§ **WHAT IS EXPECTED**
Rewrite the data below, changing every "Describe the element" to "Identify the item" and leaving everything else as it is.
# START OF RECORDS PROVIDED
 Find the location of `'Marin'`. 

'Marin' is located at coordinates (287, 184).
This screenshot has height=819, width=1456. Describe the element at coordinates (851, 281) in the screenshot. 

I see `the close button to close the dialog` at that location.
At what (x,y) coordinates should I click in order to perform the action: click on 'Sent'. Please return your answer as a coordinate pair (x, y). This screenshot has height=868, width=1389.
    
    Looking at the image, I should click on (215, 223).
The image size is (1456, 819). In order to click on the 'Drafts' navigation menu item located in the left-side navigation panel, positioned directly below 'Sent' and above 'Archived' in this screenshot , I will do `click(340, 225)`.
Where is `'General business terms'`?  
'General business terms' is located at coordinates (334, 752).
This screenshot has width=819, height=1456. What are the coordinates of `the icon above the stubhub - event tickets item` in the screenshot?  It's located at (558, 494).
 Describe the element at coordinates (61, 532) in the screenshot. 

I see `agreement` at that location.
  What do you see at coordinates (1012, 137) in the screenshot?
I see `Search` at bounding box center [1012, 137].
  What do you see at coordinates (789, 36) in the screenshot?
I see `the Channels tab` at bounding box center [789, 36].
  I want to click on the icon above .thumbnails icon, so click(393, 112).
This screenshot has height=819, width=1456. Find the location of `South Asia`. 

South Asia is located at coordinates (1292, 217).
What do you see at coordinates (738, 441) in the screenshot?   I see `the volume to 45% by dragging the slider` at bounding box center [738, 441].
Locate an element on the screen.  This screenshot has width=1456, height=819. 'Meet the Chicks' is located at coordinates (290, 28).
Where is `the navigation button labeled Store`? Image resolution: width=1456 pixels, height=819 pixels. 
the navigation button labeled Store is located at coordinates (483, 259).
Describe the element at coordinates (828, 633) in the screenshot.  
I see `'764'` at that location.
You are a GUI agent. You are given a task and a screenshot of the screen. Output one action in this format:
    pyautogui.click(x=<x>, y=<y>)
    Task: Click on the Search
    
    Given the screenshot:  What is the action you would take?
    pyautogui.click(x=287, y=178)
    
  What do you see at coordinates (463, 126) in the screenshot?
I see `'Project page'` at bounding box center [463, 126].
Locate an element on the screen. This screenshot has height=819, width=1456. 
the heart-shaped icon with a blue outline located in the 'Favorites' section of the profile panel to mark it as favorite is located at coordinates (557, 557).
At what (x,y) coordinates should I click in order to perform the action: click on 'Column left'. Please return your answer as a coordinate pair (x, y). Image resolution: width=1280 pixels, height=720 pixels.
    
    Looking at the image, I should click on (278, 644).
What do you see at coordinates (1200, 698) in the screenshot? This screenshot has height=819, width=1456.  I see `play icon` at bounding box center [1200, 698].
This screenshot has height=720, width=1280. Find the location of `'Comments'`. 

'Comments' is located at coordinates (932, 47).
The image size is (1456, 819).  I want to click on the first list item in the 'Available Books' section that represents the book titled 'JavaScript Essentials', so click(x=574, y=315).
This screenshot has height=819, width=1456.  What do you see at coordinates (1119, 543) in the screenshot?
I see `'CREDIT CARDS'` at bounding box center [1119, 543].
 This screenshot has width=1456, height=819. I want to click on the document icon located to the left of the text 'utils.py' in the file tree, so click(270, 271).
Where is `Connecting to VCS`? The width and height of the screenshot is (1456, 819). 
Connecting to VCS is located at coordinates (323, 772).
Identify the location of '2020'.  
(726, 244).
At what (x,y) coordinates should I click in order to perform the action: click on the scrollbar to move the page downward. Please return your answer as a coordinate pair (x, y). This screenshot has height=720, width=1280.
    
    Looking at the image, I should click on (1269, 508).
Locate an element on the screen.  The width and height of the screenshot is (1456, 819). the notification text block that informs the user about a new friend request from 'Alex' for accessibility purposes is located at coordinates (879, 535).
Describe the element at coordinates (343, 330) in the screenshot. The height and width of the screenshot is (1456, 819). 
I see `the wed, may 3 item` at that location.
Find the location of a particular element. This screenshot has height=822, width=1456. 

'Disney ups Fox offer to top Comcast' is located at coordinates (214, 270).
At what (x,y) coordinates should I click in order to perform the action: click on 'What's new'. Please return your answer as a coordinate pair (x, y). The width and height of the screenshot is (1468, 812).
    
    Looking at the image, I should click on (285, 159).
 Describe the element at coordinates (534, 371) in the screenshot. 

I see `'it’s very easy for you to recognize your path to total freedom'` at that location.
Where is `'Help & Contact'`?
# END OF RECORDS PROVIDED
§ **OUTPUT OF THE EXERCISE**
 Find the location of `'Marin'`. 

'Marin' is located at coordinates (287, 184).
This screenshot has height=819, width=1456. Identify the item at coordinates (851, 281) in the screenshot. 

I see `the close button to close the dialog` at that location.
At what (x,y) coordinates should I click in order to perform the action: click on 'Sent'. Please return your answer as a coordinate pair (x, y). This screenshot has height=868, width=1389.
    
    Looking at the image, I should click on (215, 223).
The image size is (1456, 819). In order to click on the 'Drafts' navigation menu item located in the left-side navigation panel, positioned directly below 'Sent' and above 'Archived' in this screenshot , I will do `click(340, 225)`.
Where is `'General business terms'`?  
'General business terms' is located at coordinates (334, 752).
This screenshot has width=819, height=1456. What are the coordinates of `the icon above the stubhub - event tickets item` in the screenshot?  It's located at (558, 494).
 Identify the item at coordinates (61, 532) in the screenshot. 

I see `agreement` at that location.
  What do you see at coordinates (1012, 137) in the screenshot?
I see `Search` at bounding box center [1012, 137].
  What do you see at coordinates (789, 36) in the screenshot?
I see `the Channels tab` at bounding box center [789, 36].
  I want to click on the icon above .thumbnails icon, so click(393, 112).
This screenshot has height=819, width=1456. Find the location of `South Asia`. 

South Asia is located at coordinates (1292, 217).
What do you see at coordinates (738, 441) in the screenshot?   I see `the volume to 45% by dragging the slider` at bounding box center [738, 441].
Locate an element on the screen.  This screenshot has width=1456, height=819. 'Meet the Chicks' is located at coordinates (290, 28).
Where is `the navigation button labeled Store`? Image resolution: width=1456 pixels, height=819 pixels. 
the navigation button labeled Store is located at coordinates (483, 259).
Identify the item at coordinates (828, 633) in the screenshot.  
I see `'764'` at that location.
You are a GUI agent. You are given a task and a screenshot of the screen. Output one action in this format:
    pyautogui.click(x=<x>, y=<y>)
    Task: Click on the Search
    
    Given the screenshot:  What is the action you would take?
    pyautogui.click(x=287, y=178)
    
  What do you see at coordinates (463, 126) in the screenshot?
I see `'Project page'` at bounding box center [463, 126].
Locate an element on the screen. This screenshot has height=819, width=1456. 
the heart-shaped icon with a blue outline located in the 'Favorites' section of the profile panel to mark it as favorite is located at coordinates (557, 557).
At what (x,y) coordinates should I click in order to perform the action: click on 'Column left'. Please return your answer as a coordinate pair (x, y). Image resolution: width=1280 pixels, height=720 pixels.
    
    Looking at the image, I should click on (278, 644).
What do you see at coordinates (1200, 698) in the screenshot? This screenshot has height=819, width=1456.  I see `play icon` at bounding box center [1200, 698].
This screenshot has height=720, width=1280. Find the location of `'Comments'`. 

'Comments' is located at coordinates (932, 47).
The image size is (1456, 819).  I want to click on the first list item in the 'Available Books' section that represents the book titled 'JavaScript Essentials', so click(x=574, y=315).
This screenshot has height=819, width=1456.  What do you see at coordinates (1119, 543) in the screenshot?
I see `'CREDIT CARDS'` at bounding box center [1119, 543].
 This screenshot has width=1456, height=819. I want to click on the document icon located to the left of the text 'utils.py' in the file tree, so click(270, 271).
Where is `Connecting to VCS`? The width and height of the screenshot is (1456, 819). 
Connecting to VCS is located at coordinates (323, 772).
Identify the location of '2020'.  
(726, 244).
At what (x,y) coordinates should I click in order to perform the action: click on the scrollbar to move the page downward. Please return your answer as a coordinate pair (x, y). This screenshot has height=720, width=1280.
    
    Looking at the image, I should click on (1269, 508).
Locate an element on the screen.  The width and height of the screenshot is (1456, 819). the notification text block that informs the user about a new friend request from 'Alex' for accessibility purposes is located at coordinates (879, 535).
Identify the item at coordinates (343, 330) in the screenshot. The height and width of the screenshot is (1456, 819). 
I see `the wed, may 3 item` at that location.
Find the location of a particular element. This screenshot has height=822, width=1456. 

'Disney ups Fox offer to top Comcast' is located at coordinates (214, 270).
At what (x,y) coordinates should I click in order to perform the action: click on 'What's new'. Please return your answer as a coordinate pair (x, y). The width and height of the screenshot is (1468, 812).
    
    Looking at the image, I should click on (285, 159).
 Identify the item at coordinates (534, 371) in the screenshot. 

I see `'it’s very easy for you to recognize your path to total freedom'` at that location.
Where is `'Help & Contact'`?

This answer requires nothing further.